Les exemplaires de Colorimétrie sont ensuite retournés à Montréal chez Quadriscan, où ils ont été numérotés à la main et mis sous cellophane pour protéger la page de couverture blanche.

Production du livre Colorimétrie

Avant de nous lancer dans la production du livre, nous nous sommes rendus à l’imprimerie Quadriscan pour rencontrer Charles Morin. Le but de cette visite était de mieux comprendre les enjeux concernant le format du livre, le choix du papier, le type d’impression et les possibilités d’alternance des cahiers.

Nous avons sélectionné un des papiers qui s’avère être un des plus dispendieux sur le marché actuellement, Mohawk Superfine, mais c’est celui qui offre à la fois le type de blanc que l’on recherchait et une qualité essentielle pour la longévité du livre. En effet, il s’agit d’un papier non couché, au PH neutre et de qualité archive : une protection est ajoutée après la fabrication du papier, pour le protéger des facteurs extérieurs.

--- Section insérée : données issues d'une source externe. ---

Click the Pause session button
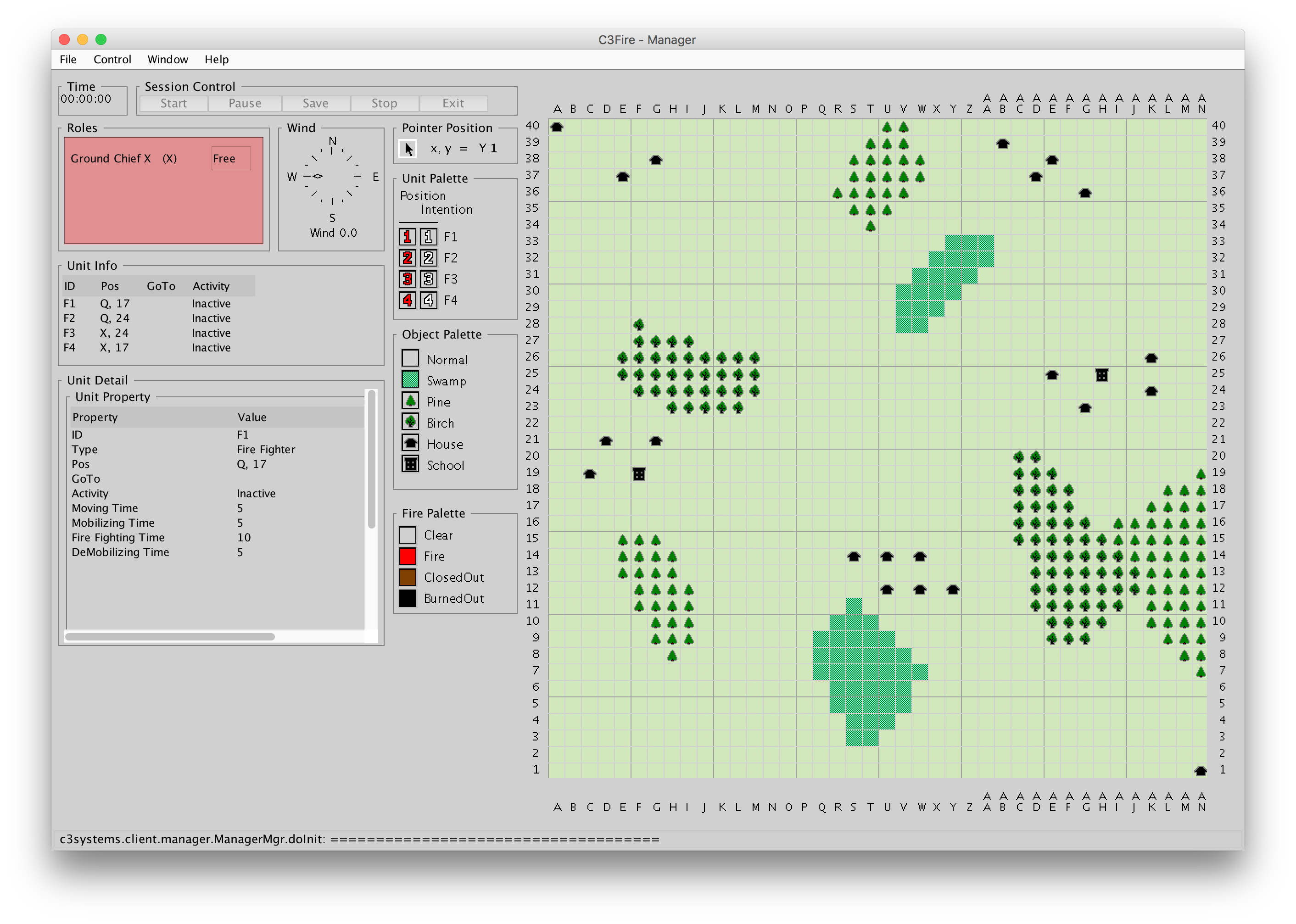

Nous avons considéré deux procédés d’impression, numérique et offset. À cette occasion, nous en avons appris plus sur la presse Indigo. Elle fonctionne avec un procédé électromagnétique, comme toutes les presses numériques, mais utilise une encre liquide, et non pas en poudre, ce qui la rapproche d’une presse offset. Cette encre est plus permanente, ce qui nous conforte dans notre projet de réaliser un livre durable. Les tests d’impression s’étant révélés concluants, nous avons donc opté pour cette technique qui, en prime, génère moins de gâche de papier. Comme les coûts fixes sont moindres, nous avons pu choisir un petit tirage de 300 exemplaires, à raison de 150 en français et 150 en anglais. Frédéric Johnson, le pressier, nous a expliqué qu’il existait 4 courbes différentes de couleur, ajustables selon le type de papier. En jouant sur les réglages, nous avons donc opté pour un réglage offset, qui donne un rendu plus mat.

Un autre aspect important du coût de production est cette idée que nous avions eue d’alterner l’ordre des cahiers, ce qui permettait d’obtenir une variation de 8 couvertures pour le même ouvrage, amplifiant ainsi l’aspect aléatoire du projet. Malheureusement, cela impliquait un gaspillage important de papier lors de la reliure. Mais la presse numérique nous a permis de garder cette idée, sans occasionner de gâche supplémentaire. Les 300 exemplaires du livre auront donc 60 couvertures arrière différentes, chacune représentant une figure colorimétrique originale.

L’aspect aléatoire sera exploité plus largement dans les versions électroniques, c’est à dire pour l’application iPad et le film d’animation. Cette version du projet est en cours de développement. Nicolas collabore présentement avec Éric Renaud-Hood, un étudiant en computer science à l’Université McGill, qui assure la programmation.

En complément du livre, nous avons imprimé une sélection de quatre figures colorimétriques sur du papier coton de grand format (38 x 50 pouces). Chacune des figures a été produite en huit couleurs et huit exemplaires. Simon Laliberté, étudiant en design graphique, a aidé Nicolas pour l’impression en sérigraphie.

Toutes ces pièces seront présentées lors du lancement, qui aura lieu le jeudi 20 décembre à l’École de design de l’Uqam.